== Source

# Clean Data-Scaling Study

> **Why this experiment exists**: a previous data-scaling study ([experiments/data_scaling_study/](../data_scaling_study/)) was run on a dataset with a small but real **train↔val image leak**. This experiment redoes everything from scratch on a deduplicated dataset, with all four baseline architectures, no shortcuts.

---

## TL;DR

- **What we found**: **14 of 1,331 validation images (1.05%)** had byte-identical pixel content somewhere in the training set under different filenames. Two of those 14 val images had **two** byte-identical copies in train each, so removing the leak required dropping **16 train files**. Corresponding *masks* differed for every pair — same image annotated twice with slightly different labels.
- **Plus**: 41 within-train duplicate groups (41 redundant train files dropped, one canonical kept per group), and 1 within-val duplicate group (1 redundant val file dropped).
- **Final cleaned dataset**: train 5,325 → 5,268 (-57), val 1,331 → 1,330 (-1).
- **Why it matters**: small effect on absolute val numbers (~≤1% upper bound), zero effect on cross-architecture comparisons at the same data share, but biases the data-scaling slope (the 100% point is exposed to ~5× more leaked images than 25%).

====

**Instructions:**
1. In the data-scaling study notes, how many validation images had pixel content byte-identical to images in the training set?
2. From the data-scaling study notes, list each set of files dropped during cleaning and how many files each set held.
3. Extract the passage in the data-scaling study notes between "# Clean Data-Scaling" and "architectures, no shortcuts.", inclusive.

== Source data

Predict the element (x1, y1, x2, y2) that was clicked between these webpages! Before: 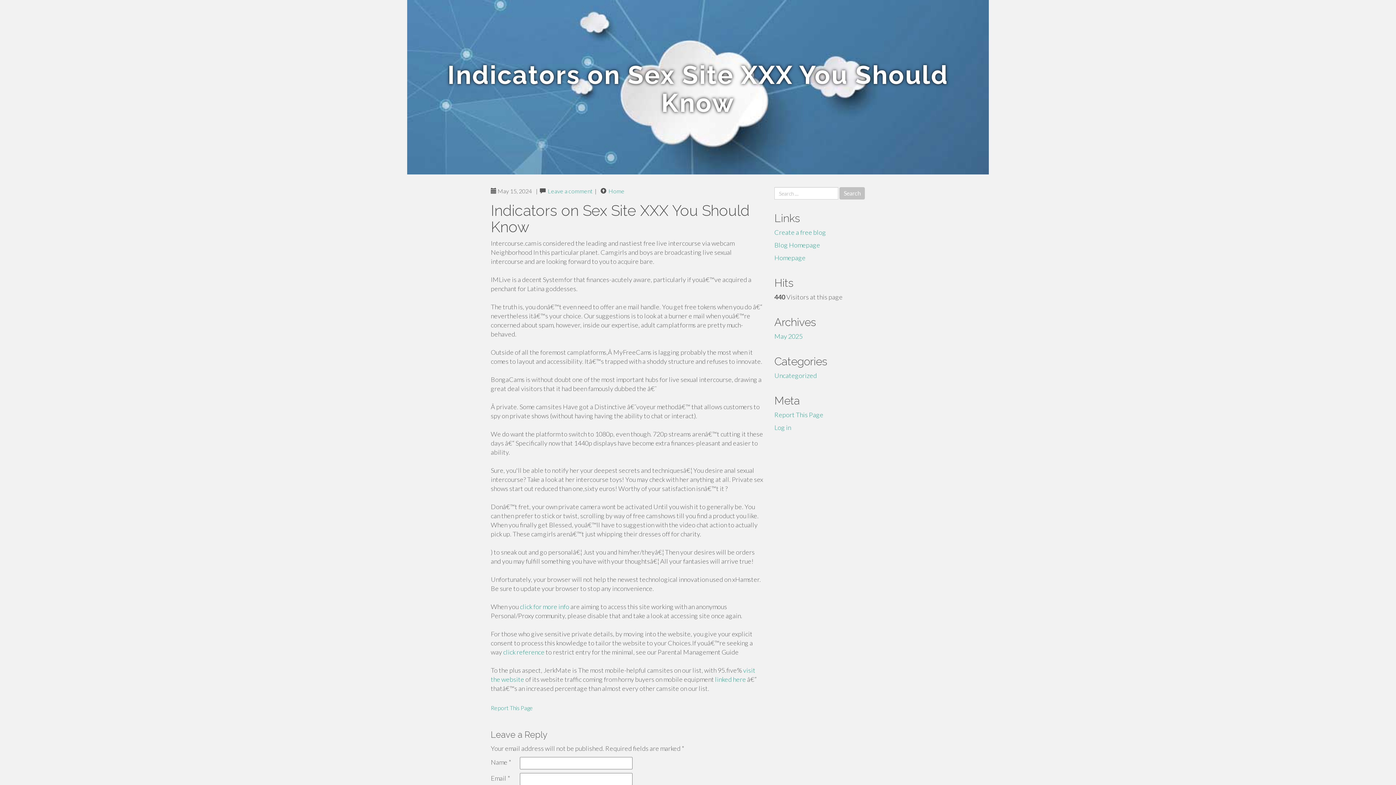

====

**Results of the tasks:**
1. 14 of 1,331 validation images (1.05%).

2.
- 16 train files, removed to fix the train↔val image leak
- 41 redundant train files, from within-train duplicate groups
- 1 redundant val file, from the within-val duplicate group

3.
# Clean Data-Scaling Study

> **Why this experiment exists**: a previous data-scaling study ([experiments/data_scaling_study/](../data_scaling_study/)) was run on a dataset with a small but real **train↔val image leak**. This experiment redoes everything from scratch on a deduplicated dataset, with all four baseline architectures, no shortcuts.